But we would be hasty to accept the associations as causations. First, the breakfast skippers are unquestionably following risky lifestyles: men who skipped breakfast smoked three times more, exercised less, drank more coffee and alcohol, and ate significantly less healthy foods than men who ate breakfast. Breakfast skippers were also 21 per cent more likely to snack, were a bit fatter, and were more likely to eat late at night. In the 2013 coronary heart study, moreover, the researchers also found that breakfast eaters were more likely to be married (marriage is good for men’s health)fn1 and that skippers were significantly less likely to get regular health check-ups.

In their three breakfast studies, the Harvard scientists of the HPFS tried to correct statistically for those confounding factors, but I suspect they failed to do so – not because they didn’t try hard enough but because there are simply too many unknown factors.

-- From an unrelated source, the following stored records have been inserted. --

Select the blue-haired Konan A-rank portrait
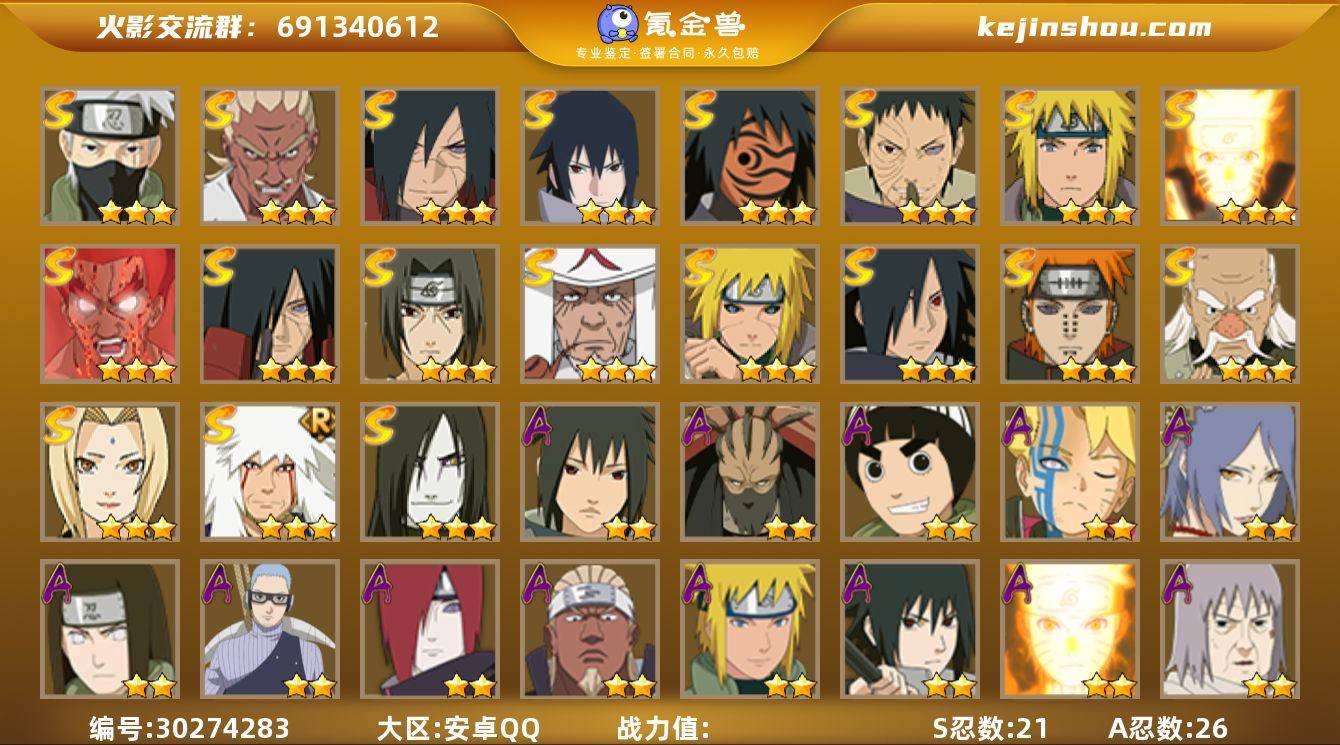The width and height of the screenshot is (1340, 745). [x=1230, y=472]
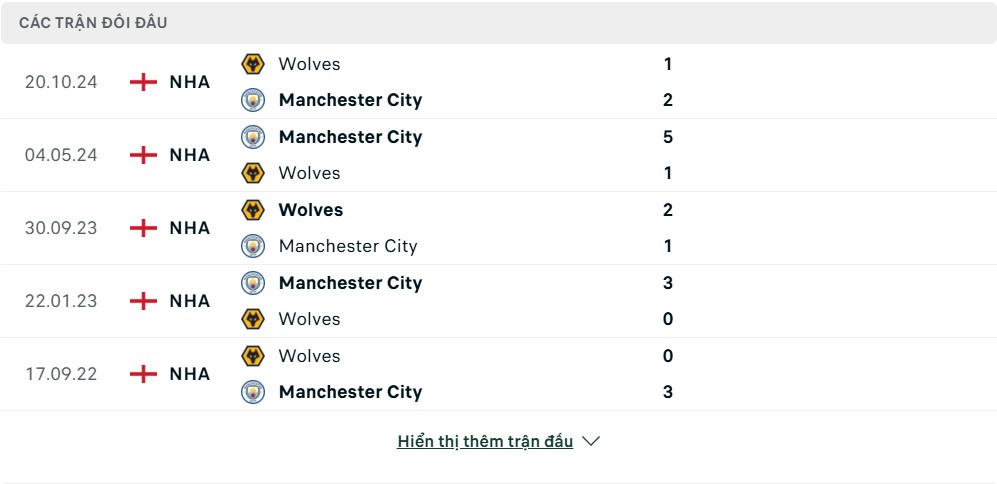
Task: Select NHA league label for 04.05.24 match
Action: tap(189, 155)
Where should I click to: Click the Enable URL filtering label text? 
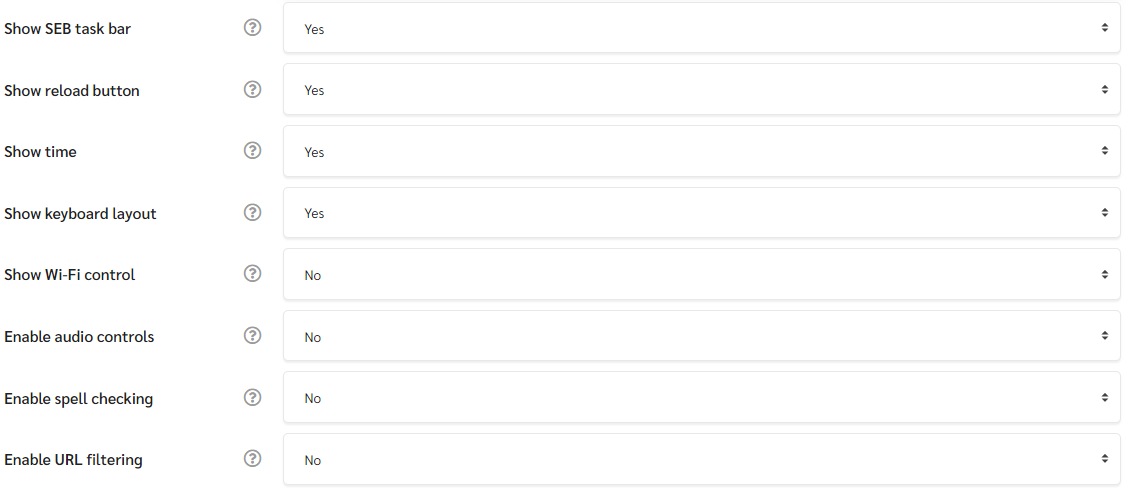[x=73, y=459]
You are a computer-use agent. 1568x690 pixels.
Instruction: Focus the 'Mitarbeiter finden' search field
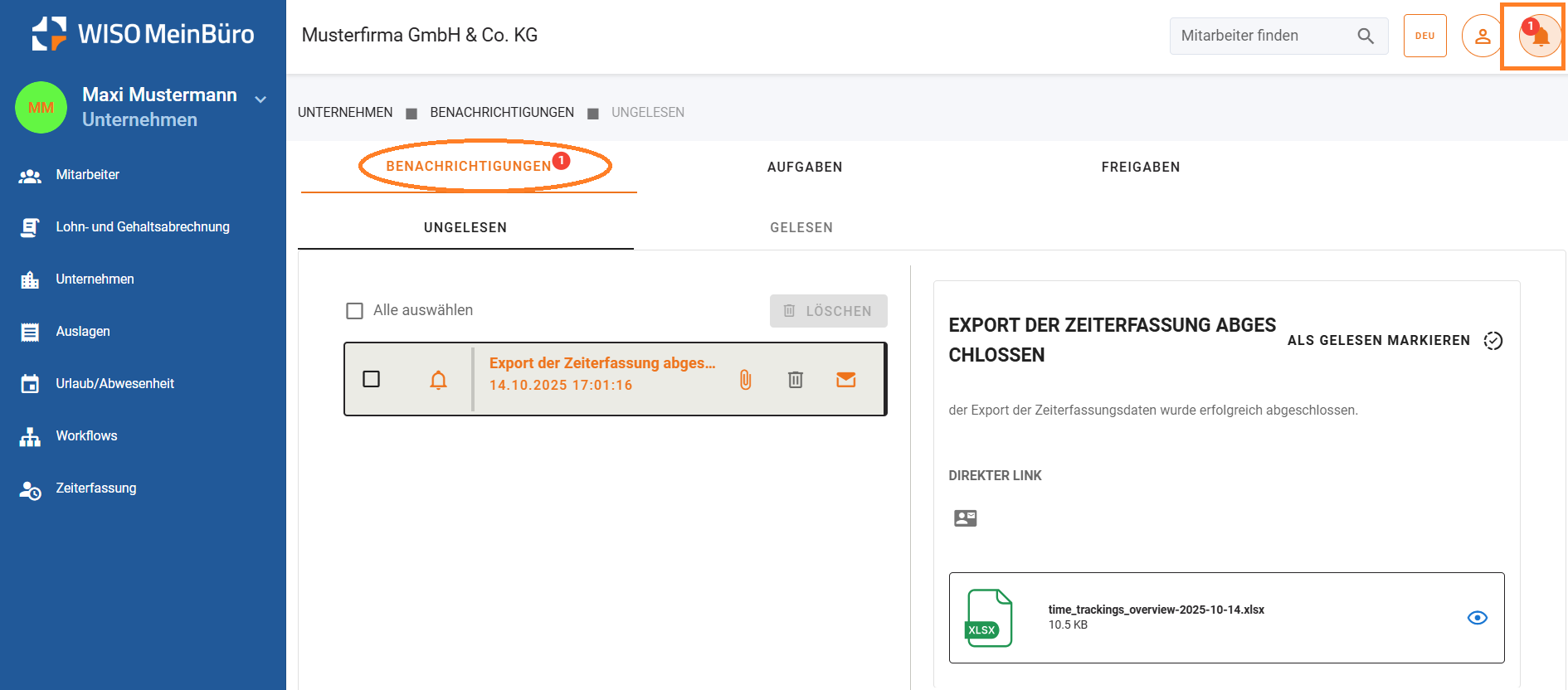click(x=1261, y=36)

So, for example, no correction was made for social support (people with good networks of friends tend to live longer than the friendless,4 and they also tend to eat breakfast,5 which does not tell us that eating breakfast is a good way of keeping friends, nor that eating breakfast is healthy, but rather that compliance with conventional human norms such as friendship leads to better health outcomes, even if certain aspects of that compliance – viz breakfast – are unhealthy).fn2 Until correction has been made for the full panoply of risks, we simply cannot accept Harvard’s claims that breakfast is safe.

Moreover, the HPFS scientists have finally confirmed that the satiety hypothesis has been disproved, and in their 2013 paper they reported that breakfast eaters consumed 123 calories a day more than the skippers. Cumulatively, this should lead to the breakfast eaters putting on a pound of fat (0.5 kg) more, every month, than the skippers, so Harvard’s own data suggest that breakfast is unhealthy.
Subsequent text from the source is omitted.